A Lei do Plano Nacional de Educação (N° 13.005/2014) determina diretrizes, metas e estratégias para a política educacional no período de 2014 a 2024. Para marcar os primeiros cinco anos de PNE, a Campanha Nacional pelo Direito à Educação lançou um documento sobre o status do Plano em 2019, com o balanço das suas 20 metas e estratégias. Em metade da sua vigência, somente quatro das 20 metas foram parcialmente cumpridas pelos governos federal, estaduais e municipais. As demais ainda estão longe de serem alcançadas.
“Um dos motivos do atraso é que o PNE possui uma agenda progressiva de cumprimento de suas metas. Algumas previstas até 2018 eram estruturantes ou tratavam do Sistema Nacional de Educação, com governo e entes federados colaborando em termos de financiamento. Os prazos descumpridos impactaram o andamento das demais, nos anos seguintes”, contextualiza a coordenadora executiva da Campanha, Andressa Pellanda.
“O resultado é a dificuldade de inclusão de 2,8 milhões de jovens que ainda estão fora da escola e a qualidade de ensino daqueles que se encontram em formação”, pontua.
De acordo com a especialista, a meta 20, que versa sobre ampliar o investimento em educação pública para atingir o patamar de 7% do Produto Interno Bruto (PIB), e que prevê a implantação do Custo Aluno-Qualidade Inicial (CAQi) e o Custo Aluno-Qualidade (CAQ), deveria ser priorizada para o avanço do plano nos seus últimos cinco anos. Esses dois últimos mecanismos de financiamento estipulam o valor mínimo que o Estado precisa investir em cada estudante da rede pública para garantir uma educação de qualidade.
“A meta 20 regularia todos os padrões de qualidade e ajudaria outras estruturantes, como a quatro, que aborda a educação especial. A falta de infraestrutura adequada e o baixo atendimento educacional especializado nos deixa distantes de implantar, efetivamente, uma educação inclusiva”, exemplifica. Segundo dados do Censo da Educação Básica de 2018, apesar de 92,2% dos estudantes de 4 a 17 anos com algum tipo de deficiência frequentarem as salas de aulas comuns, apenas 40,4% estão matriculados com atendimento educacional especializado.
A meta de financiamento ainda prejudica o ensino por não garantir remuneração adequada e plano de carreira para os educadores. “De acordo com os cálculos do Departamento Intersindical de Estatística e Estudos Socioeconômicos (Dieese), o professor ainda ganha abaixo de profissionais com o mesmo nível de instrução. Não podemos falar de qualidade da educação sem tratar de formação docente, valorização salarial e plano de carreira, que impactam diretamente na aprendizagem. O CAQ e o CAQi ajudariam a resolver essas questões”, acrescenta.

━━━

TAREFAS PROPOSTAS:
#1 No texto sobre o PNE, quantas das 20 metas foram parcialmente cumpridas em metade da vigência do plano?
#2 Transforme em lista o parágrafo do texto sobre o PNE que começa com "De acordo com a especialista, a meta 20", mantendo os fatos principais.
#3 Por favor, retome o texto sobre o PNE a partir da última frase apresentada.

DADOS EXIBIDOS:
━━━

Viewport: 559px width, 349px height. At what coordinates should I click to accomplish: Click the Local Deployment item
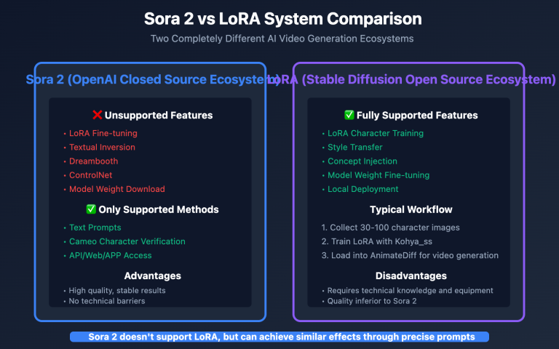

━━━

RESPOSTAS EM ORDEM:
#1 Somente quatro das 20 metas.

#2
- A meta 20 trata de ampliar o investimento em educação pública até o patamar de 7% do PIB.
- Ela prevê a implantação do Custo Aluno-Qualidade Inicial (CAQi) e do Custo Aluno-Qualidade (CAQ).
- Para a especialista, essa meta deveria ser priorizada para o avanço do plano nos seus últimos cinco anos.
- O CAQi e o CAQ estipulam o valor mínimo que o Estado precisa investir em cada estudante da rede pública para garantir uma educação de qualidade.

#3
Próximo quinquênio
Além da meta 20, de financiamento, Pellanda também recomenda um olhar cuidadoso para a oito, nos próximos cinco anos. Ela trata sobre garantir a escolaridade média de 12 anos para pessoas que vivem no campo e para os 25% mais pobres do país, assim como igualar a escolaridade média de negros e não negros.
“Ela aponta desigualdade sociais que ainda estamos distantes de resolver”, explica. “O não cumprimento das metas 20 e oito impede que a educação básica avance. Isso impacta na educação superior e, ao final, na economia do país”, analisa.
Para a Campanha, se não houver mudanças, aproximadamente 90% das metas do PNE não serão cumpridas ou estarão muito atrasadas até 2024. Pellanda, contudo, lembra que vivemos um quadro de subfinancimento da educação e de escanteio político do PNE. “Como estamos na metade da vigência, não conseguiremos cumprir todas as metas”, explica. “Mas, para vislumbrar avanços, é necessário o fim do teto dos gastos (EC 95), que congelou os investimentos em educação e saúde por 20 anos a partir de 2016, e aprovar o novo Fundo de Manutenção e Desenvolvimento da Educação Básica e de Valorização dos Profissionais da Educação (Fundeb) – PEC 65/2019, em trâmite no senado.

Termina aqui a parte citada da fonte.